▸ Instructions to follow
Repeat the data below exactly, dropping any pictures it holds.

▸ Materials provided

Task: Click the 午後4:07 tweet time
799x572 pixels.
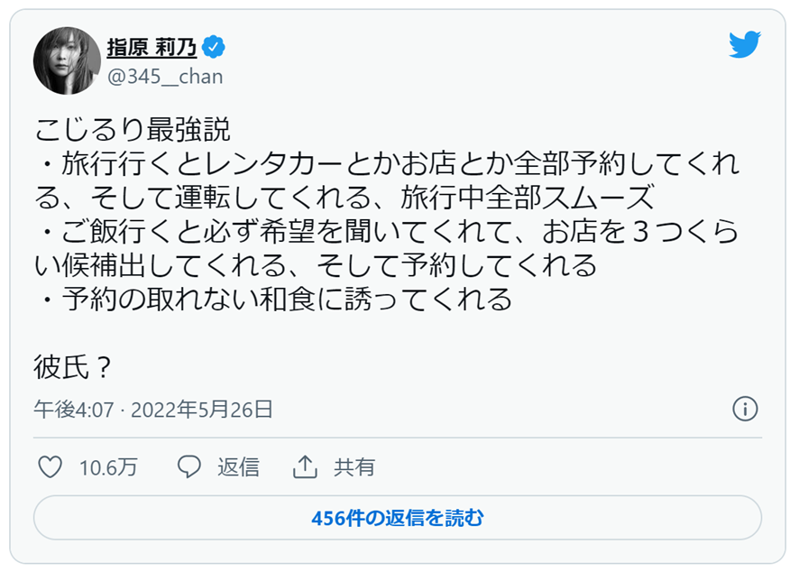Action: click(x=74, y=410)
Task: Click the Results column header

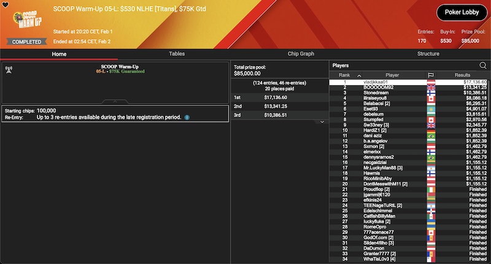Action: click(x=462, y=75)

▸ Task response
Task: Click the 午後4:07 tweet time
799x572 pixels.
Action: click(x=74, y=410)
Task: Click the Results column header

Action: click(x=462, y=75)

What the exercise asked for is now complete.